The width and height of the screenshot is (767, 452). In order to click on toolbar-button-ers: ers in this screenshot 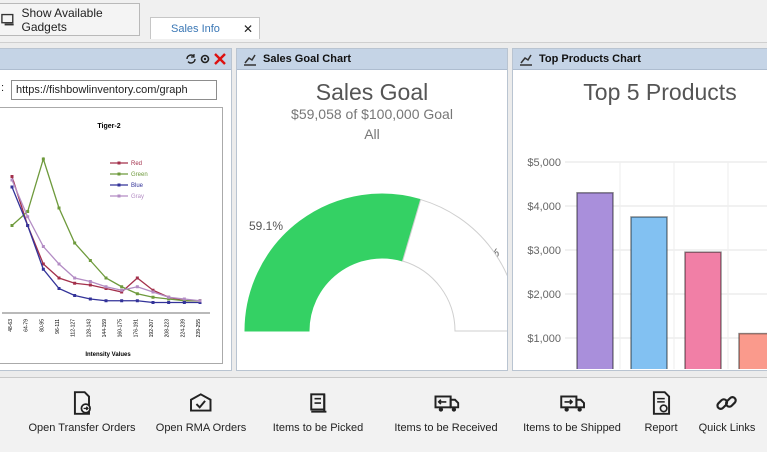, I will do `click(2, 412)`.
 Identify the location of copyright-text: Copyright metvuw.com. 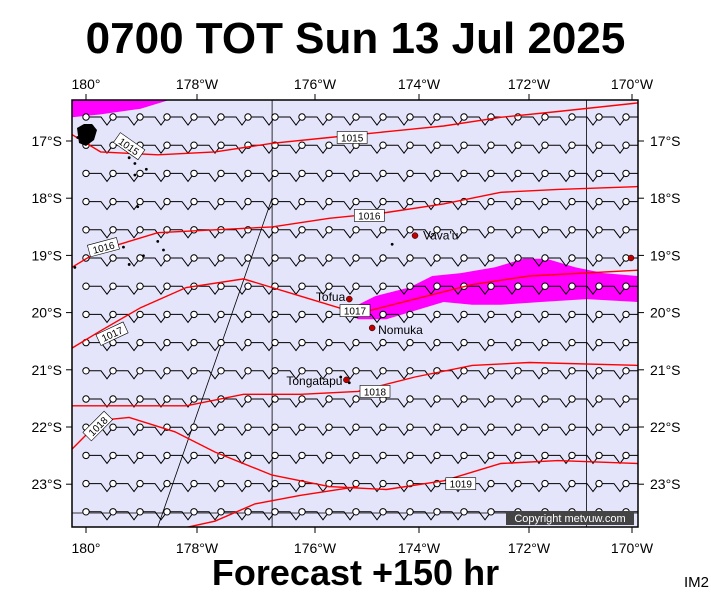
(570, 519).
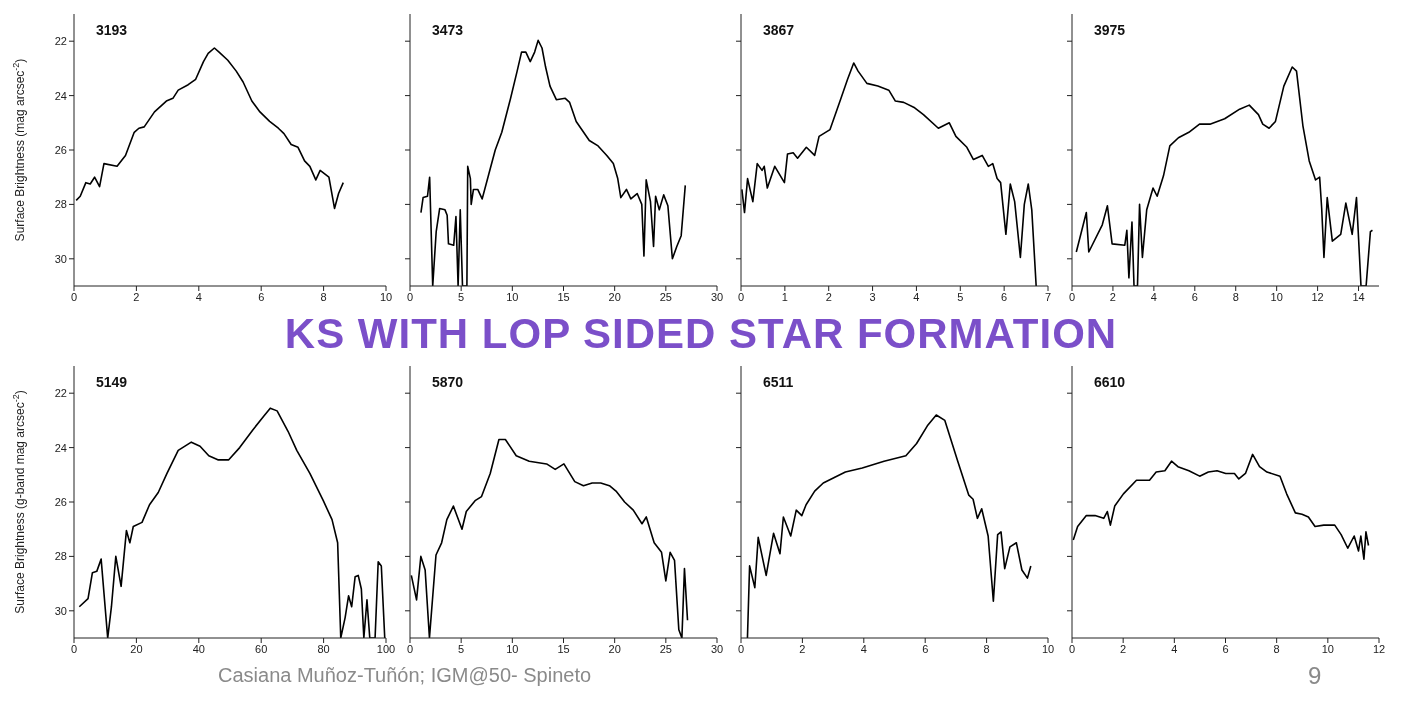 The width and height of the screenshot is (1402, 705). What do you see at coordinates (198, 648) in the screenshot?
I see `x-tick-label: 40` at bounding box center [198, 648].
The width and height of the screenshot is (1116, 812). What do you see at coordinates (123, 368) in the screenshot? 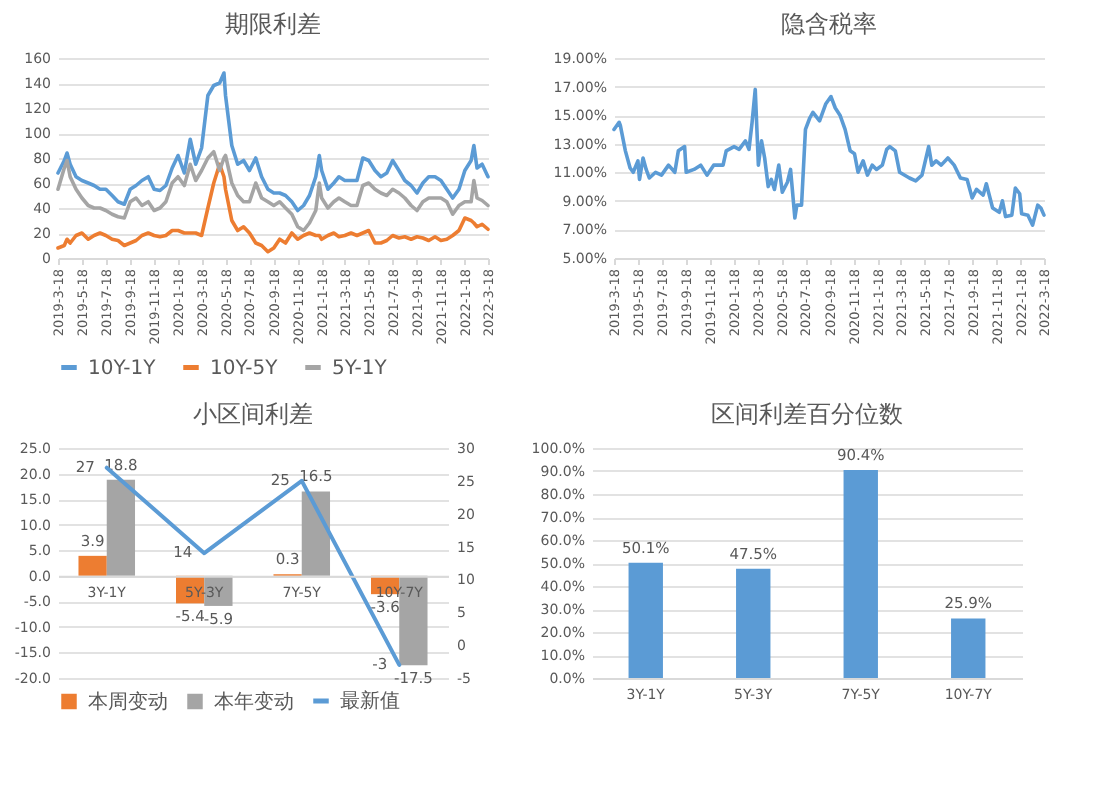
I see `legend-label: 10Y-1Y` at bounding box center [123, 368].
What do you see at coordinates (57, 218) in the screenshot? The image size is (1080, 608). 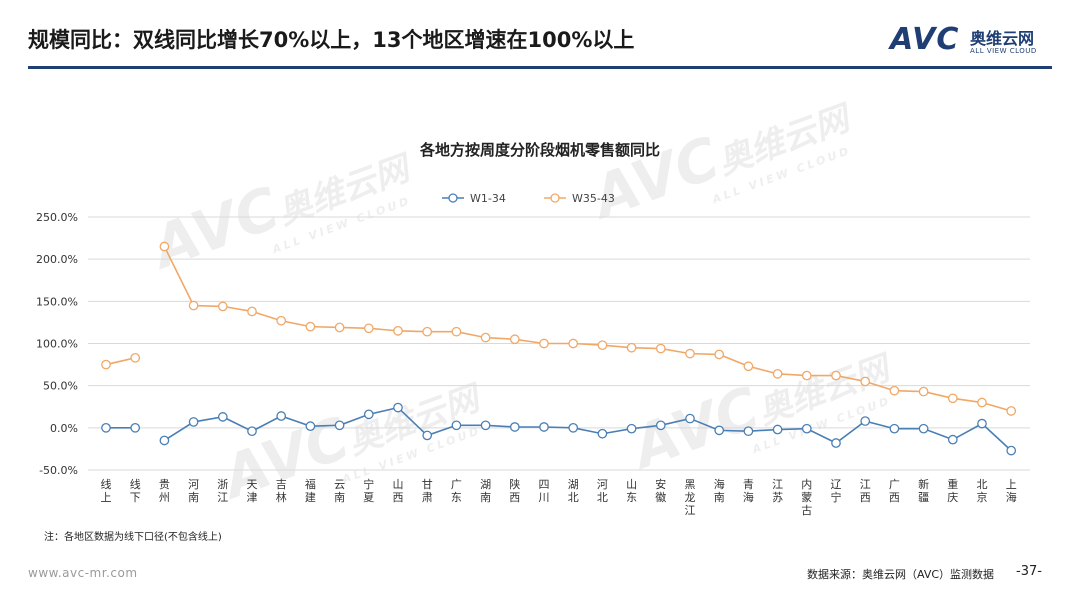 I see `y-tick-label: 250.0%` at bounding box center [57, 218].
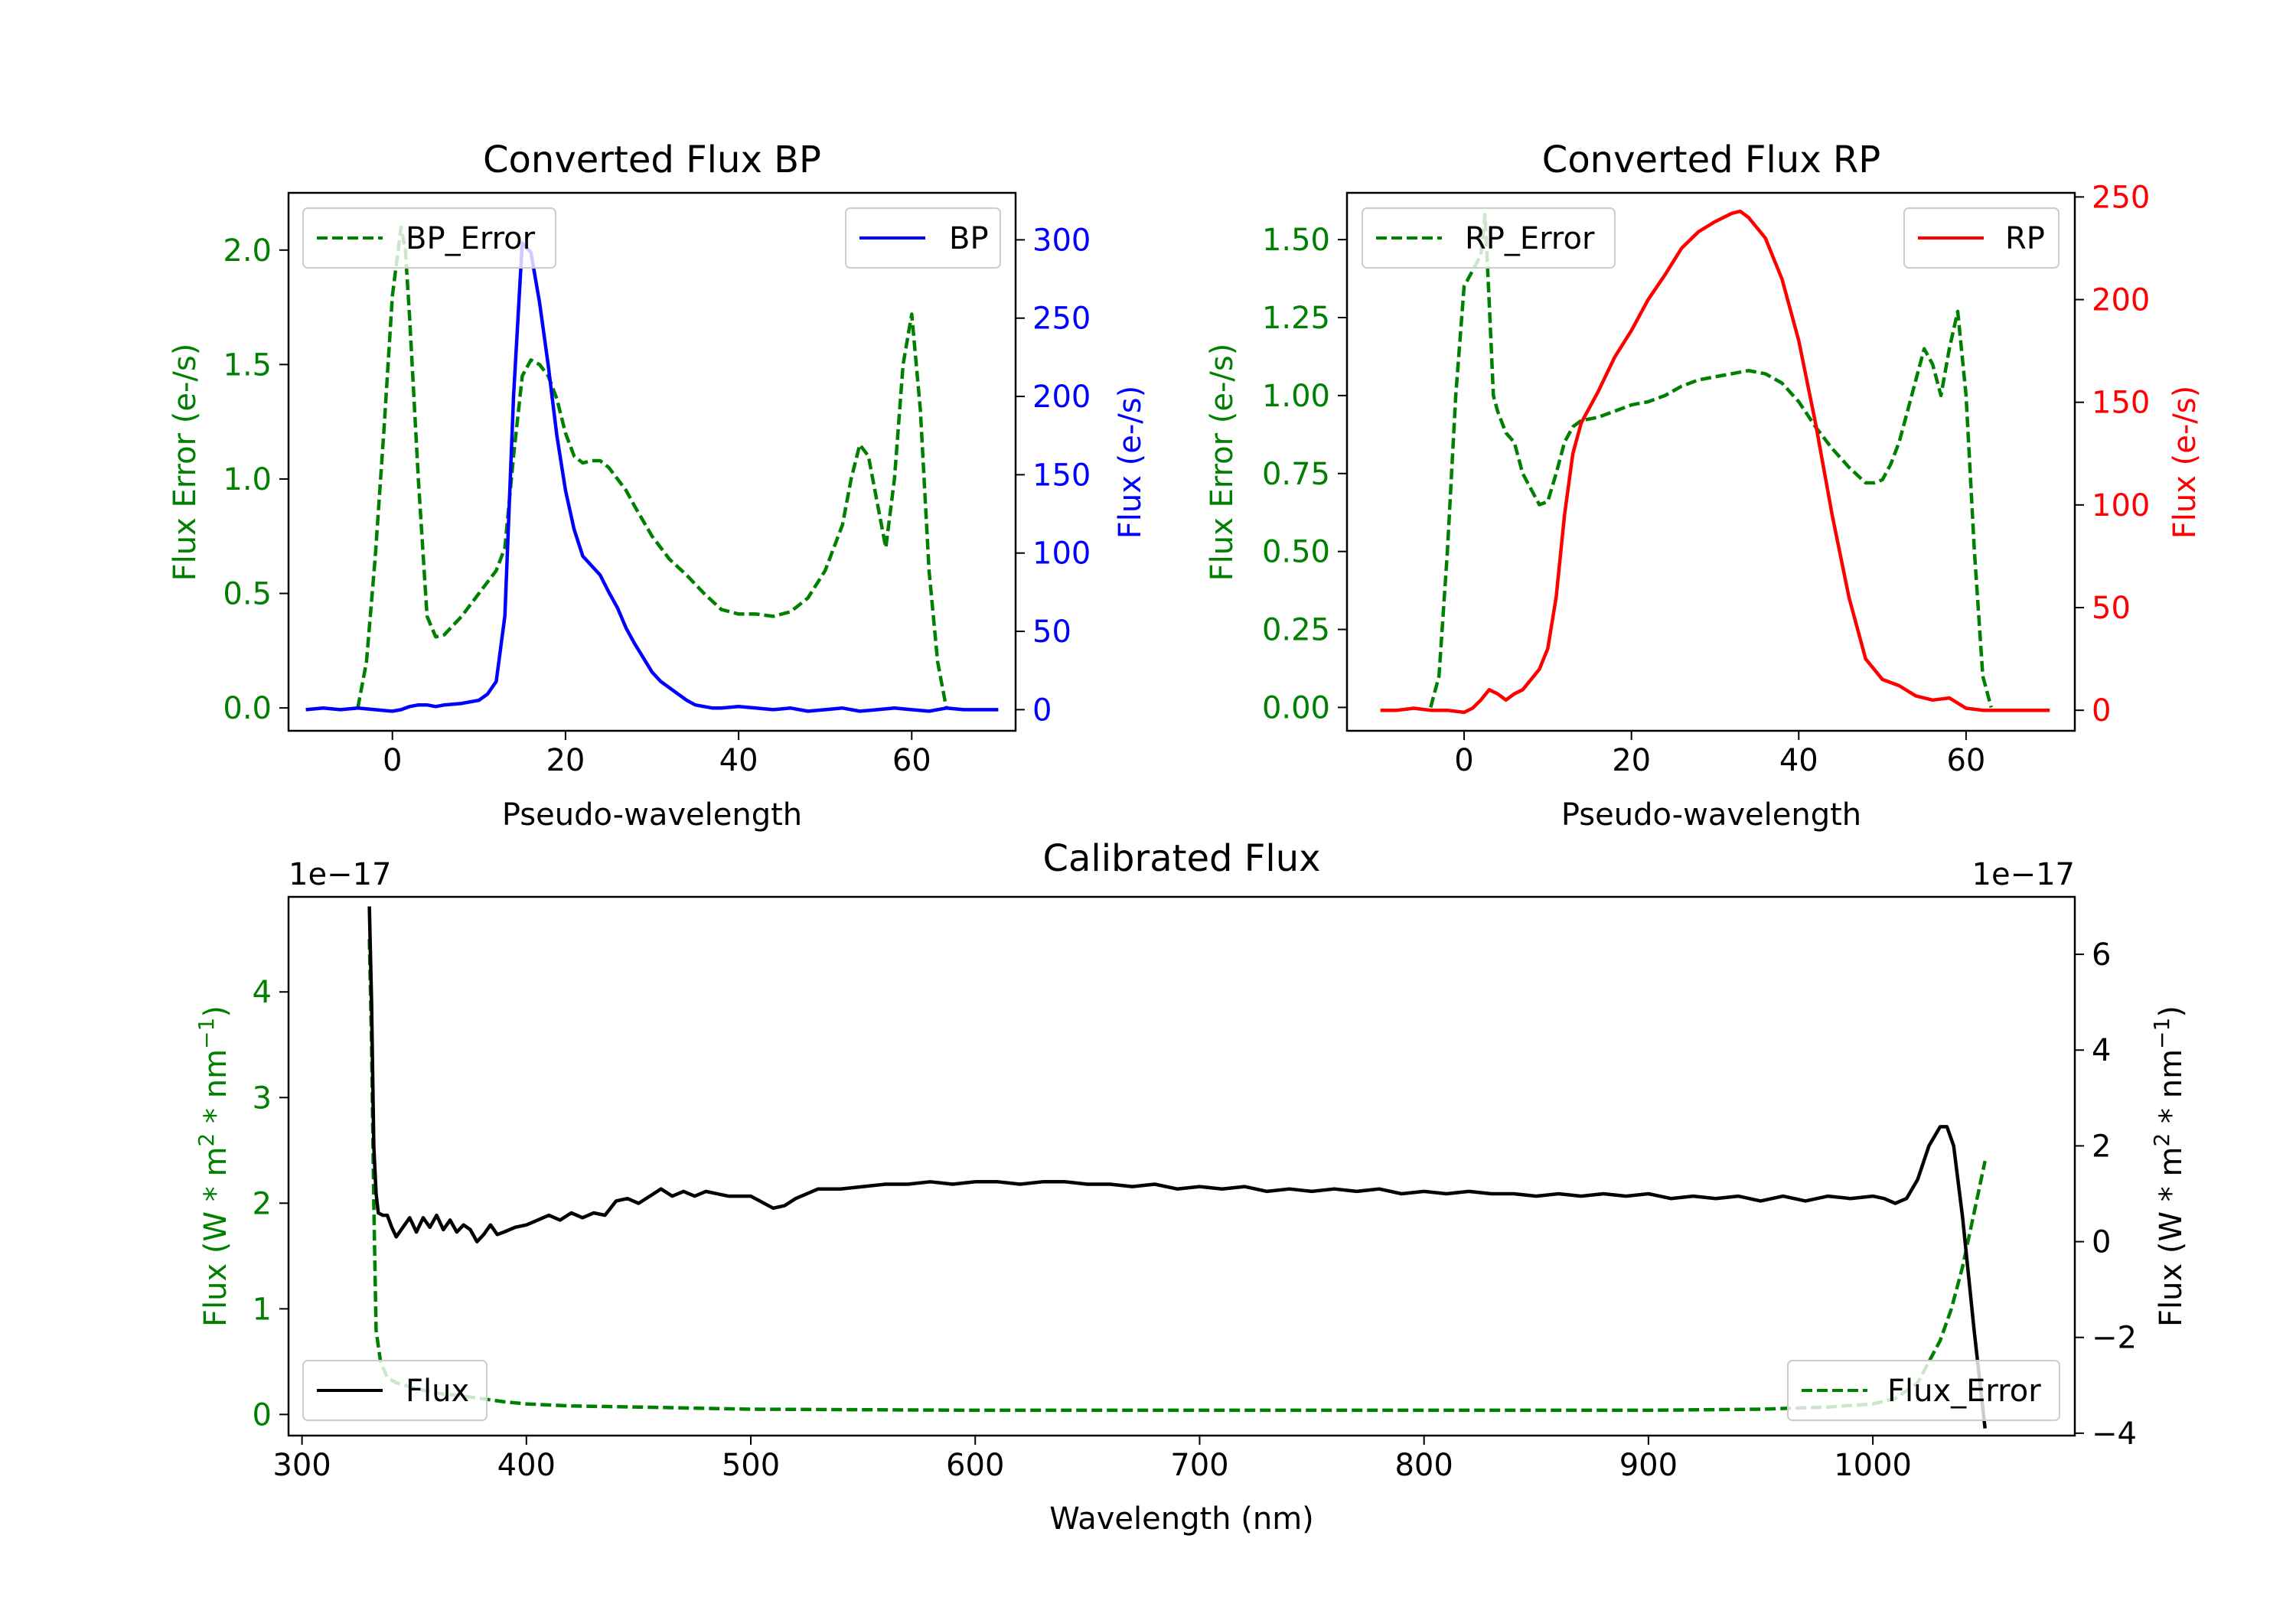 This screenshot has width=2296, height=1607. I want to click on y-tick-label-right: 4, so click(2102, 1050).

____________________

- **Work required**: Please give the rows again from the line with "Identify the location" up to and including the line with "center [123, 368].", renaming "location" to "position" and changing nothing else. Leave the pictures out.

- **Result for this task**:
 Identify the position of copyright-text: Copyright metvuw.com. 
(570, 519).
 The width and height of the screenshot is (1402, 705). What do you see at coordinates (198, 648) in the screenshot?
I see `x-tick-label: 40` at bounding box center [198, 648].
The width and height of the screenshot is (1116, 812). What do you see at coordinates (123, 368) in the screenshot? 
I see `legend-label: 10Y-1Y` at bounding box center [123, 368].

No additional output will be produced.